Dans un autre contexte, nous continuerons notre action pour la paix en Ukraine. Les accords de Minsk, obtenus en février grâce aux efforts conjoints de la France et de l'Allemagne, ont permis une certaine désescalade. Leur mise en oeuvre devra se poursuivre en 2016 puisque que nous ne sommes pas parvenus à leur terme en 2015. Tout n'est pas réglé, mais nous sommes passés d'un conflit ouvert à un dialogue mieux organisé, ouvrant peu à peu la voie vers une Ukraine plus stable et pacifiée. La France, à travers le «format Normandie», continuera de jouer son rôle majeur dans ce processus. Paix et sécurité.
La deuxième priorité de notre diplomatie en 2016 sera le suivi et la mise en oeuvre des décisions de la COP21. Car on l'oublie, mais moi je ne l'oublie pas, nous continuons à présider la COP21 jusqu'au mois de novembre de cette année. L'espoir, l'enjeu, c'est de construire à partir du momentum de Paris et de «capitaliser» sur le succès du 12 décembre. Pour cela, nous devrons exploiter au mieux ma présidence de la COP21, qui se poursuivra jusqu'à la COP22 de Marrakech, en novembre prochain. En 2016, notre diplomatie restera donc fortement mobilisée sur l'enjeu climatique.

(Relevés de texte et de pointage d'éléments)
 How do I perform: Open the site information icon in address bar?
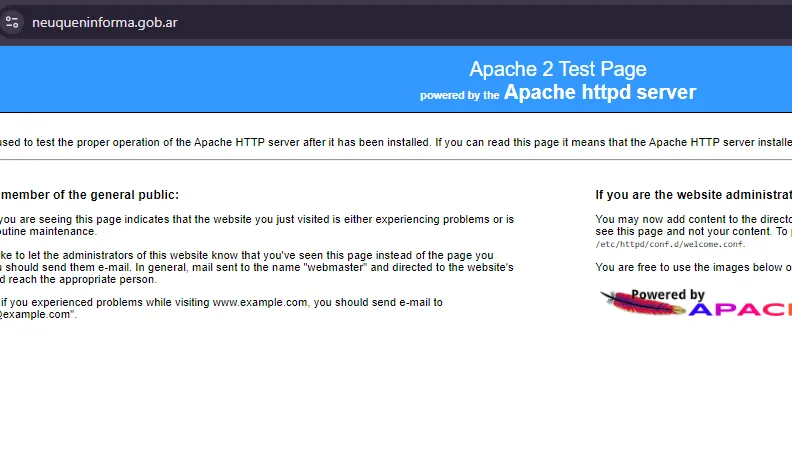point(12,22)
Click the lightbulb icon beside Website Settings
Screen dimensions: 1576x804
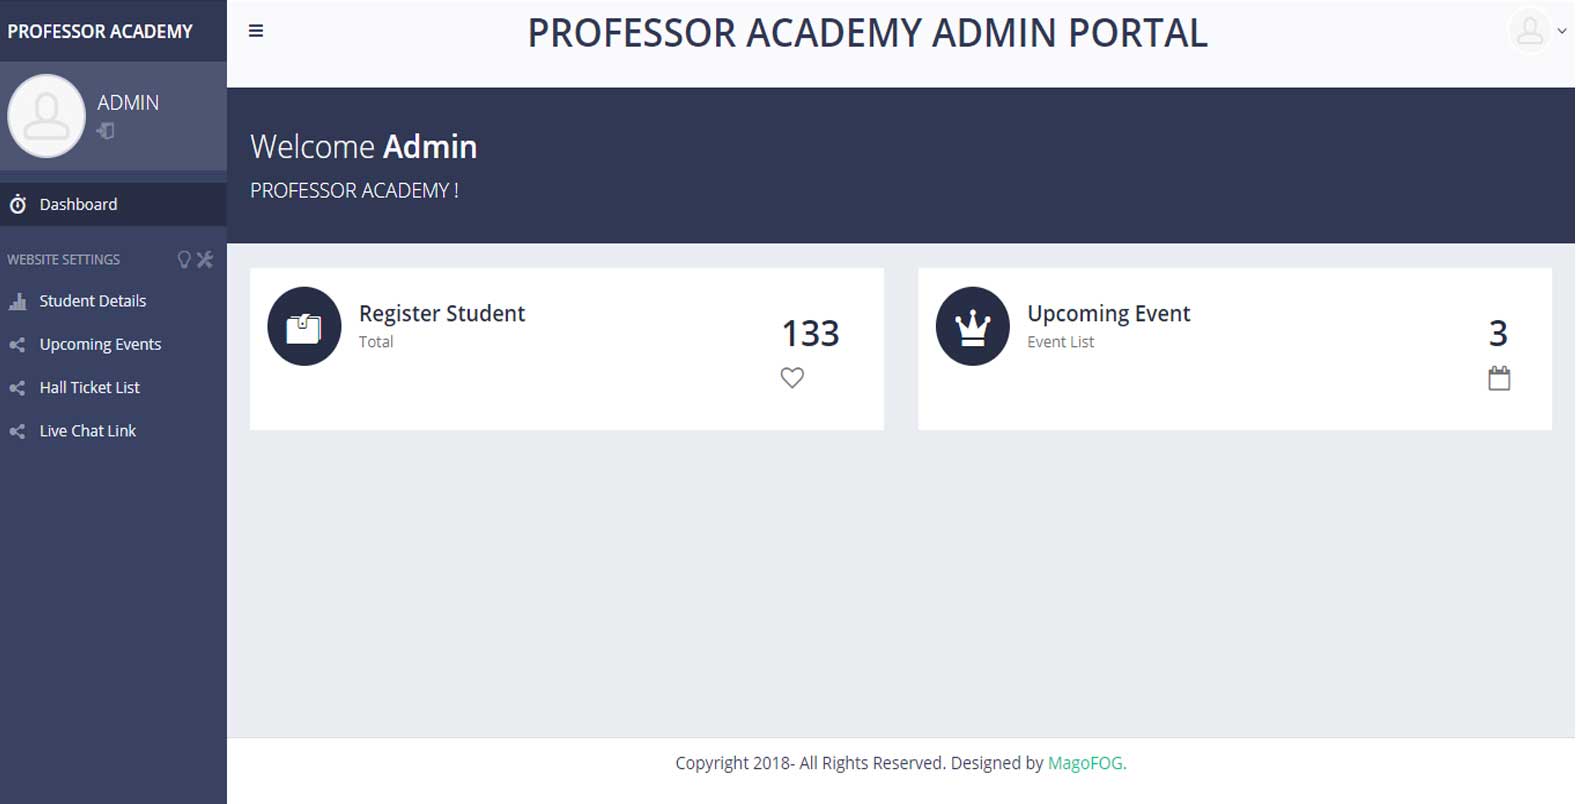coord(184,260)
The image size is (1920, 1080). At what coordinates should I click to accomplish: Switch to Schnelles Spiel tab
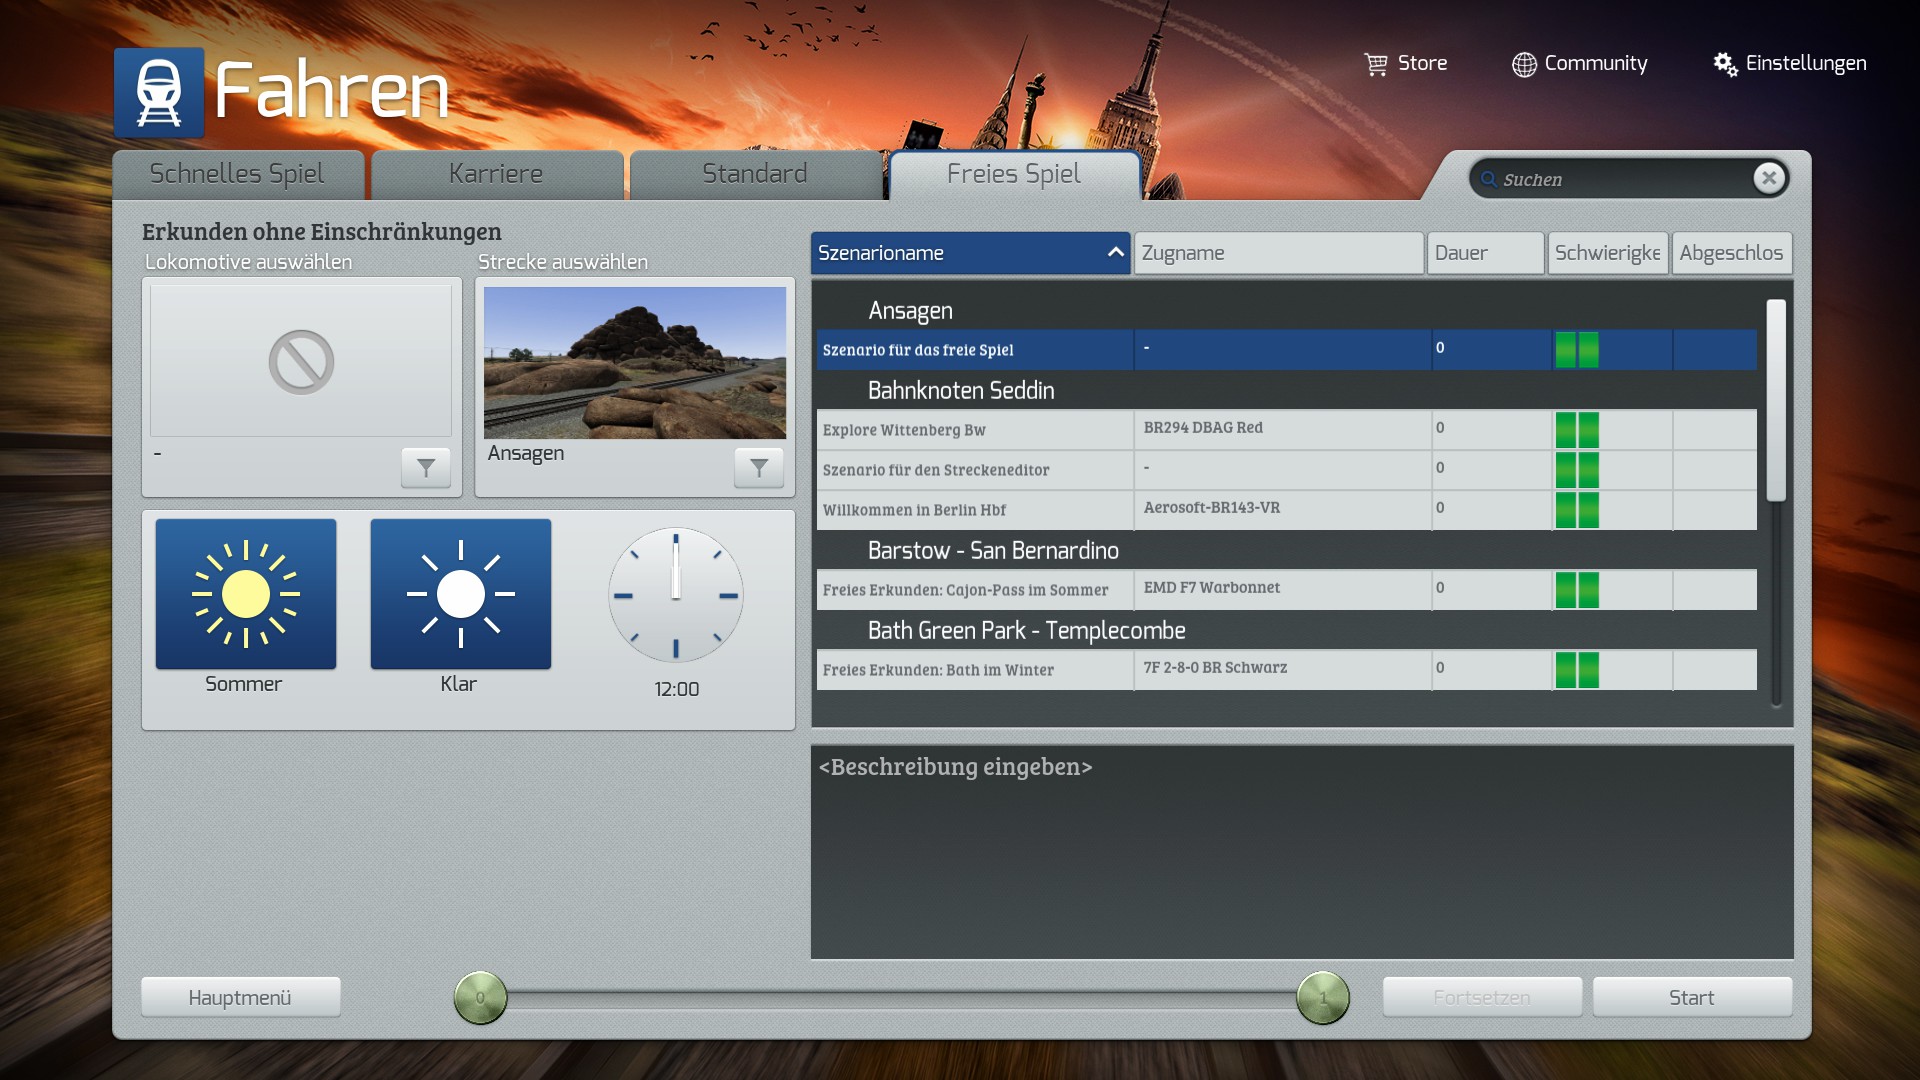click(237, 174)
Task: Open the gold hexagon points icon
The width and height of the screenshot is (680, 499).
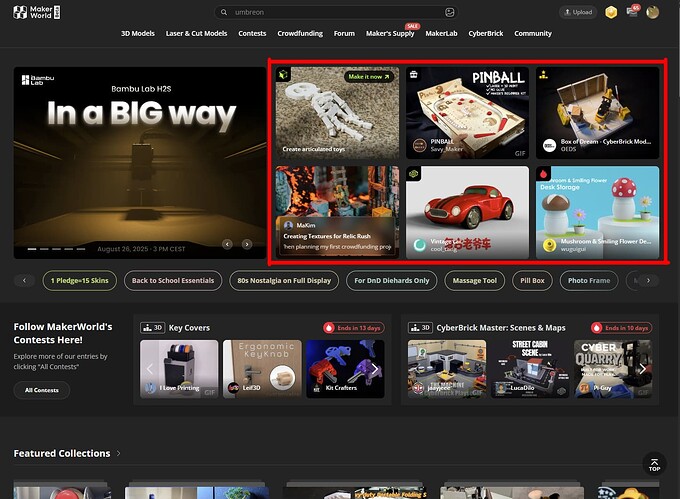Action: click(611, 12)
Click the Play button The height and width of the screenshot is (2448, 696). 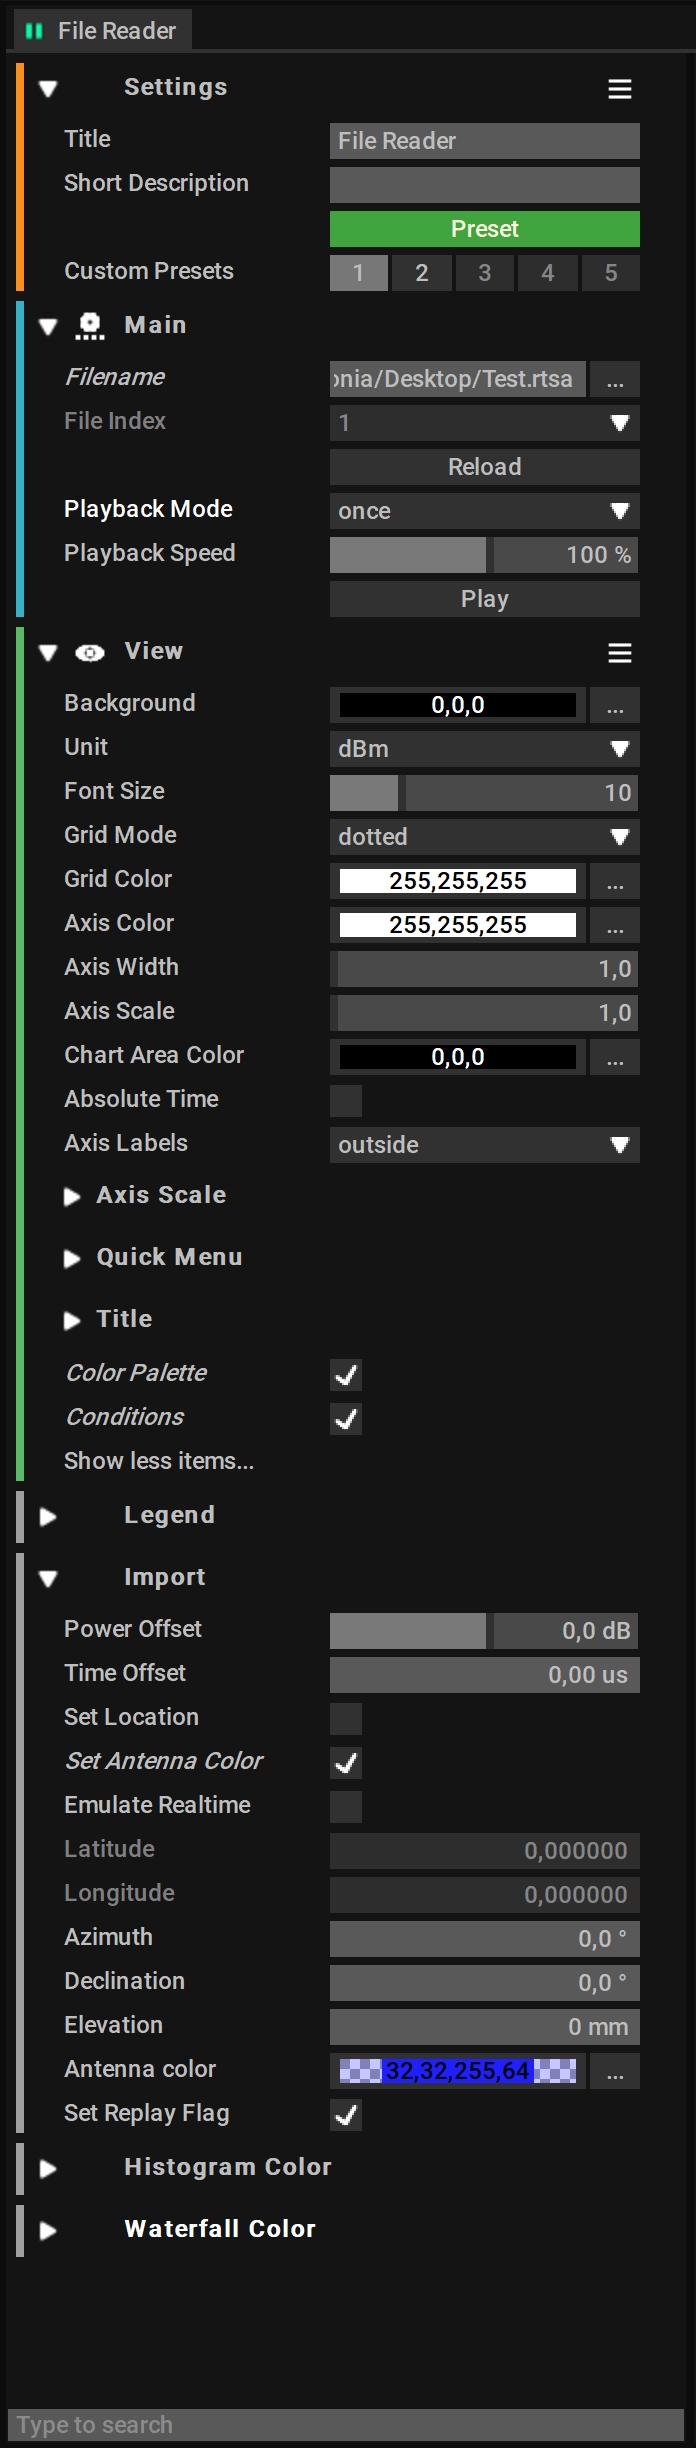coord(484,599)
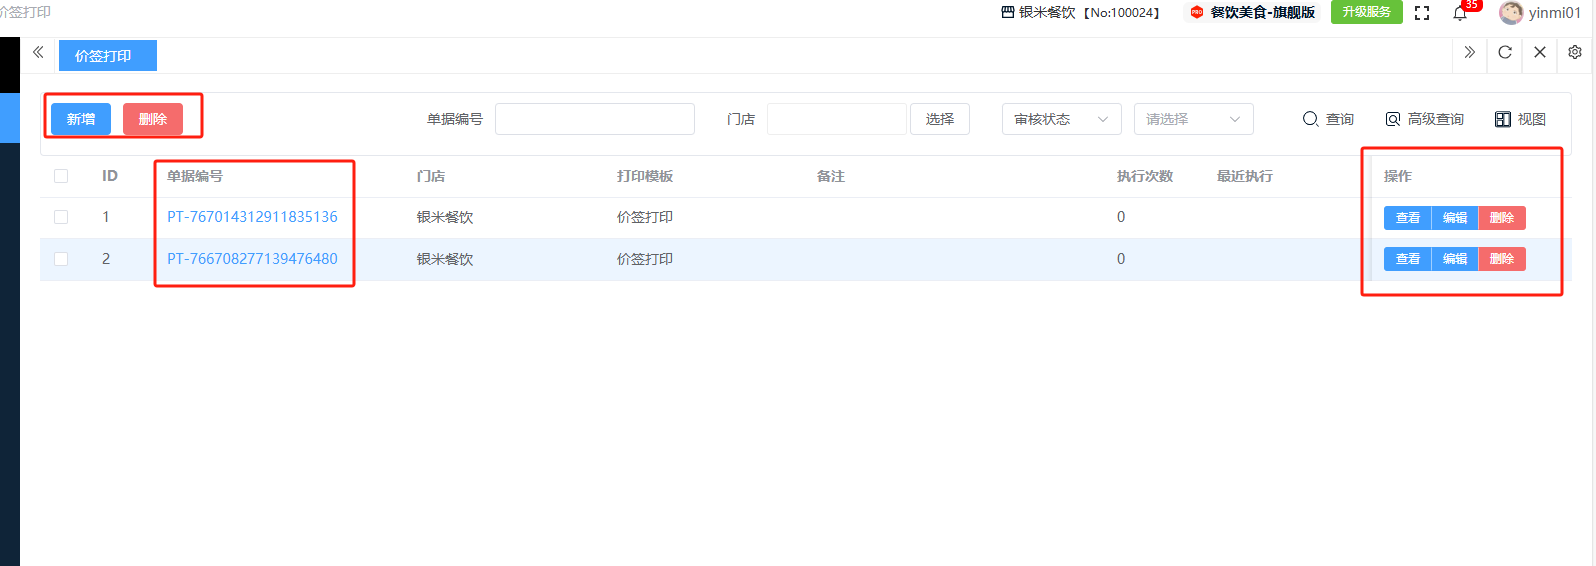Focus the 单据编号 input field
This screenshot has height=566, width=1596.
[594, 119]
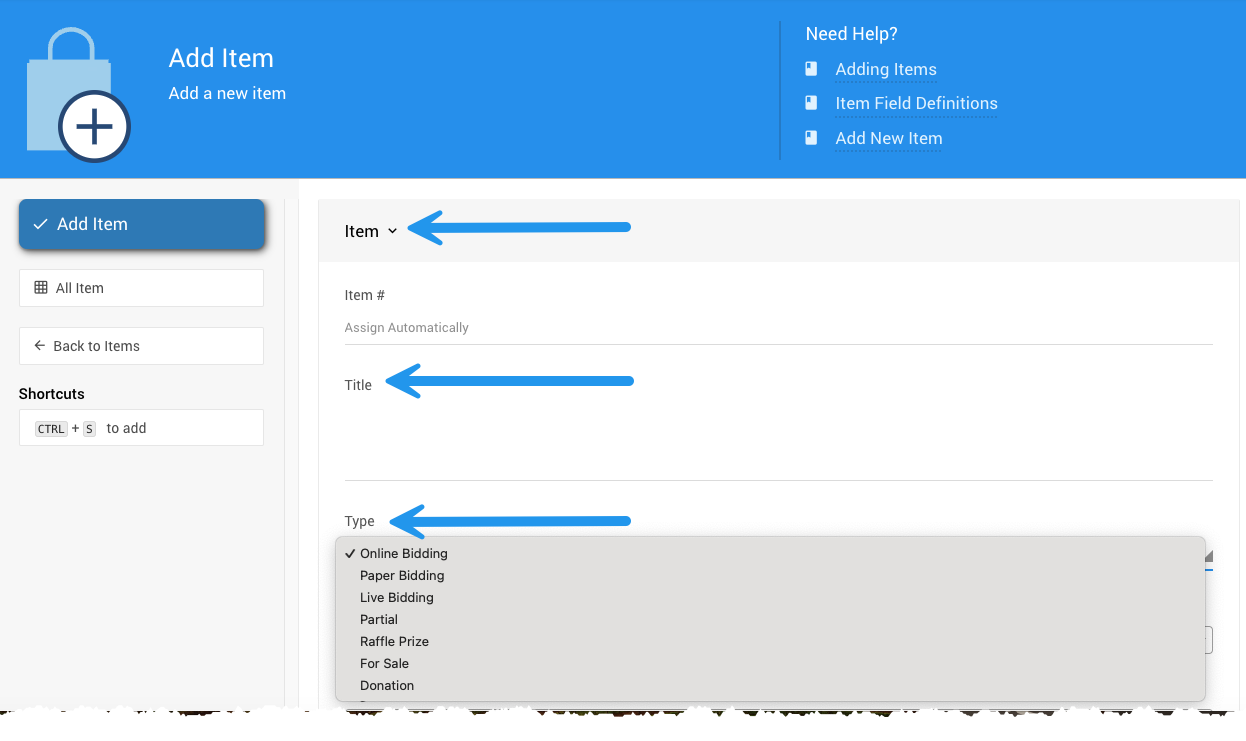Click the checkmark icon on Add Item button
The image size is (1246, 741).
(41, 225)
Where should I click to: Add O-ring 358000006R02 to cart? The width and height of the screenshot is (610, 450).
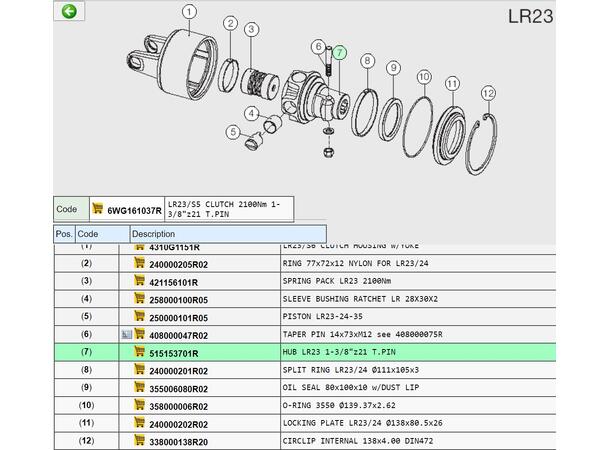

• _Exercice écrit 1_
D'après l'extrait sur la diplomatie française en 2016, grâce aux efforts conjoints de quels pays les accords de Minsk ont-ils été obtenus ?
• _Exercice écrit 2_
Reproduisez à l'identique le passage de l'extrait sur la diplomatie française en 2016 qui commence par « Dans un autre » et se poursuit jusqu'à « Paix et sécurité. ».
• _Exercice écrit 3_
Reprenez l'extrait sur la diplomatie française en 2016 là où il s'arrête et poursuivez-le.

• _Réponse 1_
Grâce aux efforts conjoints de la France et de l'Allemagne.

• _Réponse 2_
Dans un autre contexte, nous continuerons notre action pour la paix en Ukraine. Les accords de Minsk, obtenus en février grâce aux efforts conjoints de la France et de l'Allemagne, ont permis une certaine désescalade. Leur mise en oeuvre devra se poursuivre en 2016 puisque que nous ne sommes pas parvenus à leur terme en 2015. Tout n'est pas réglé, mais nous sommes passés d'un conflit ouvert à un dialogue mieux organisé, ouvrant peu à peu la voie vers une Ukraine plus stable et pacifiée. La France, à travers le «format Normandie», continuera de jouer son rôle majeur dans ce processus. Paix et sécurité.

• _Réponse 3_
Nous devrons nous concentrer, en particulier, sur la mise en oeuvre des décisions du 12 décembre. Pour le dire d'une façon qui, juridiquement, n'est pas très exacte, avec l'accord de Paris, nous avons adopté une bonne «loi» ; nous devons maintenant préparer de bons «textes d'application». Notre présidence en 2016 n'aura évidemment pas le même objet que les efforts déployés en amont de la COP21, mais elle demandera elle-aussi un investissement très important si nous voulons - et c'est indispensable - que se poursuive à Marrakech l'élan de Paris. Dans les semaines qui viennent, nous devrons travailler de près avec les autorités marocaines. La qualité de notre collaboration avec la présidence péruvienne de la COP20 tout au long de l'année écoulée a été extrêmement utile. Dans les jours qui viennent, j'aurai à m'exprimer plusieurs fois à ce titre : le 18 janvier à Abou Dhabi pour une conférence internationale ; le 20, le président Schultz m'a invité à m'exprimer devant le Parlement européen sur la COP21 ; le 21, je serai au sommet de Davos ; et mi-février à la Wehrkunde de Munich.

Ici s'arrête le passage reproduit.